强颜欢笑 提交于 2019-11-28 04:32:56
jedierikb

EDIT: this answer don't work on new chrome versions see: chrome canvas inspector 2015

In Chrome Canary:

  1. in your browser, enter this url chrome://flags/
  2. enable Enable Developer Tools experiments
  3. relaunch Chrome
  4. in the developer tools, click the 'gear' to bring up developer preferences
  5. select experiments from the menu
  6. select Canvas Inspections
  7. close devtools, refresh the page, reopen devtools

The full guide on the canvas profiler: http://www.html5rocks.com/en/tutorials/canvas/inspection/

Animated gif showing it in action: https://twitter.com/umaar/status/480705624448045057

Canvas' content is not part of the DOM, so there is no way you could inspect it's content. As you have correctly pointed, inspectors can inspect DOM only, hence canvas is out of it's scope. You can check the contents of the canvas in the console of your devtools though with

yourcanvas.toDataURL();

and check the output dataURL in the neighbouring tab.

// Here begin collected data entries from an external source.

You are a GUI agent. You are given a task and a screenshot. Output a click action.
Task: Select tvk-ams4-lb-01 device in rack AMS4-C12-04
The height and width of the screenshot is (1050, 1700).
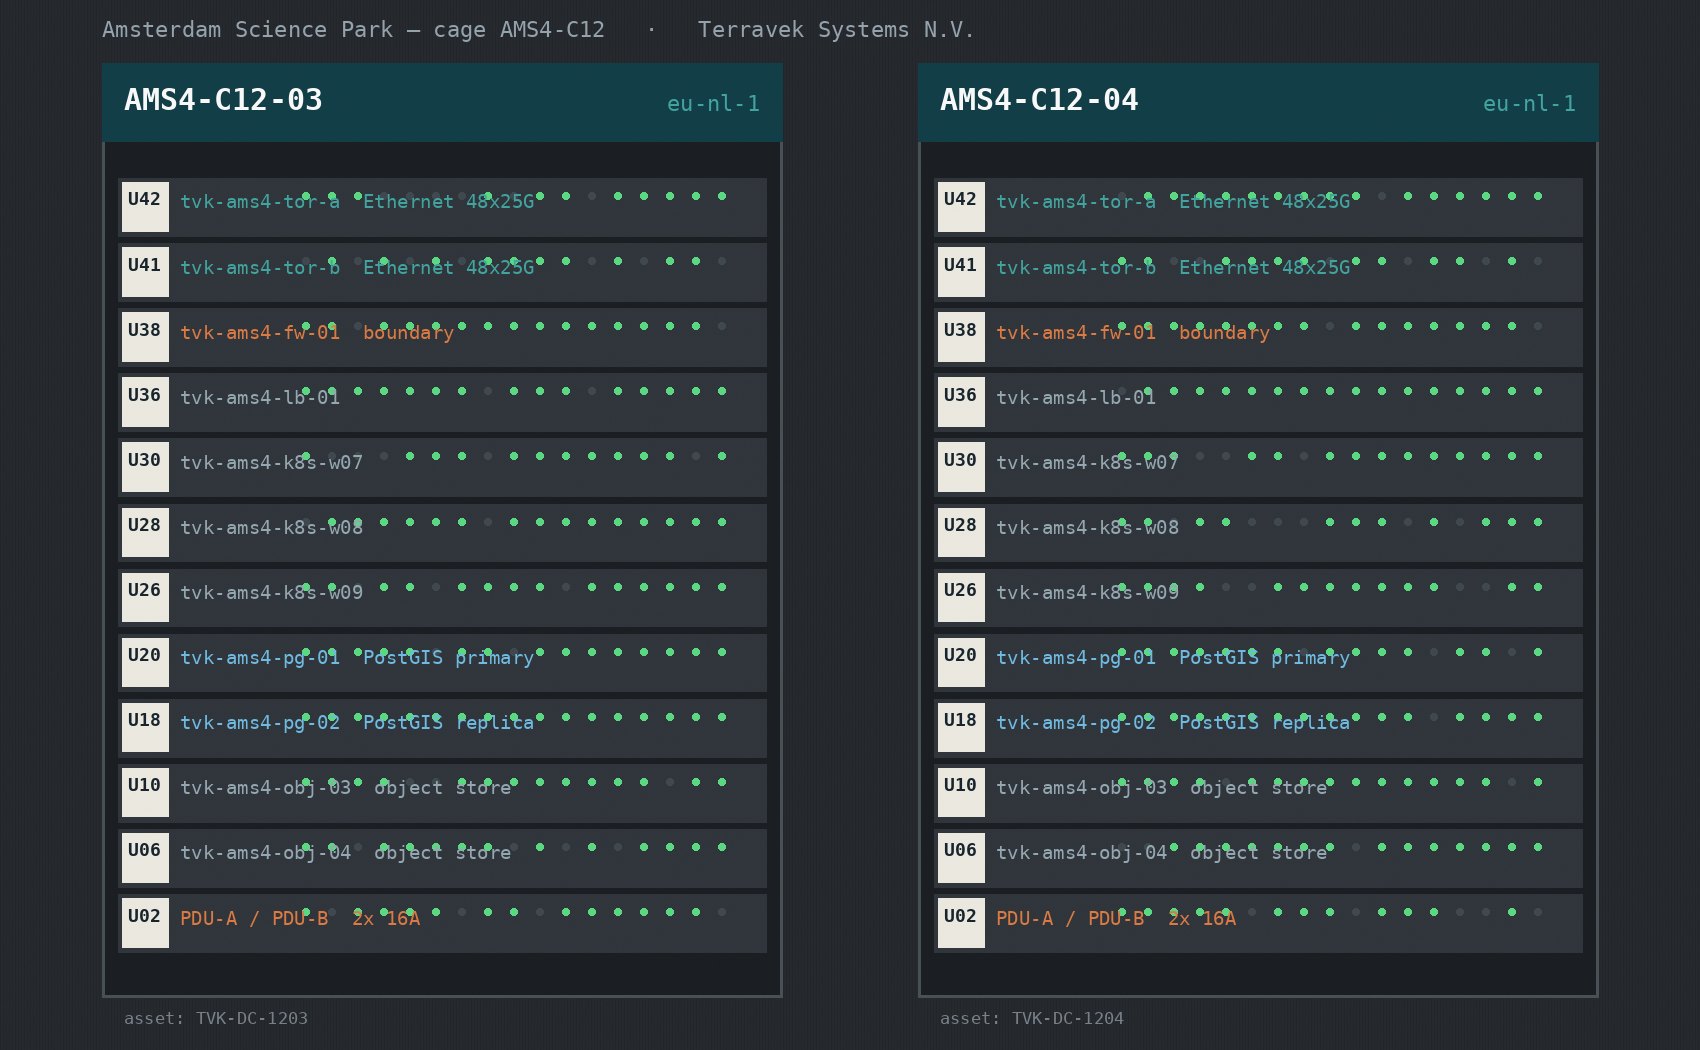(x=1076, y=397)
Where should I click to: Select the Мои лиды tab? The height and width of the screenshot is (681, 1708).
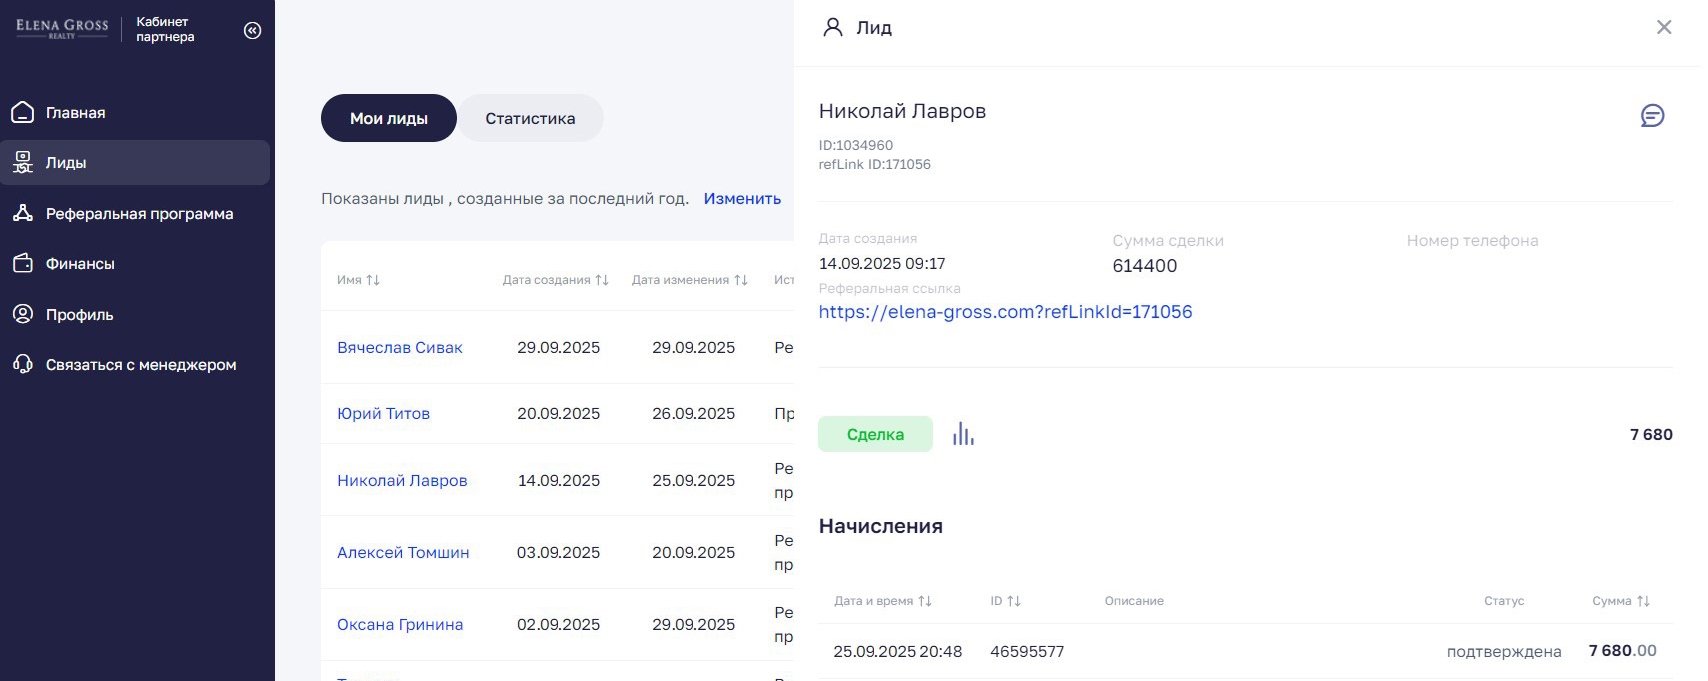click(388, 118)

There are no objects rendered on an HTML5 Canvas. There are only pixels. When you draw a shape the canvas waves its wand, pixels appear, and then it forgets that anything even happened.

As many have done, you can keep track of what you draw on a Canvas in order to have persistent objects for redrawing. I've written a few popular tutorials on that and no doubt if you search you'll find more.

As you build up your system of persistent objects you'll almost certainly want to include a lot of debug code that outputs easy to understand lists of objects and their coordinates. A lot of people choose to do this with console.log statements that will output whatever strings you want to the developer console (part of the F12 developer tools in most modern browsers).

But that's it. What you build is what you get to use to inspect things.

There is no way to inspect the canvas content at the moment, But in case of WebGL you can use " WebGL Inspector " extension for Google Chrome, so I think it is possible to make similar extension for Canvas too. but it doesn't work like common DOM inspectors.

Here is the WebGL Inspector features:

  • Extension for injecting into pages
  • Embed in an existing application with a single script include
  • Capture entire GL frames
  • Annotated call log with stepping/resource navigation and redundant call warnings
  • Pixel history - see all draw calls that contributed to a pixel + blending information
  • GL state display
  • Resource browsers for textures, buffers, and programs

Let's hope I'm not off-road, but there is no Bitmap or Vector Canvas inspector at the moment.

Treat canvas as ms paint. There are no objects, there are only pixels and methods to put them on screen.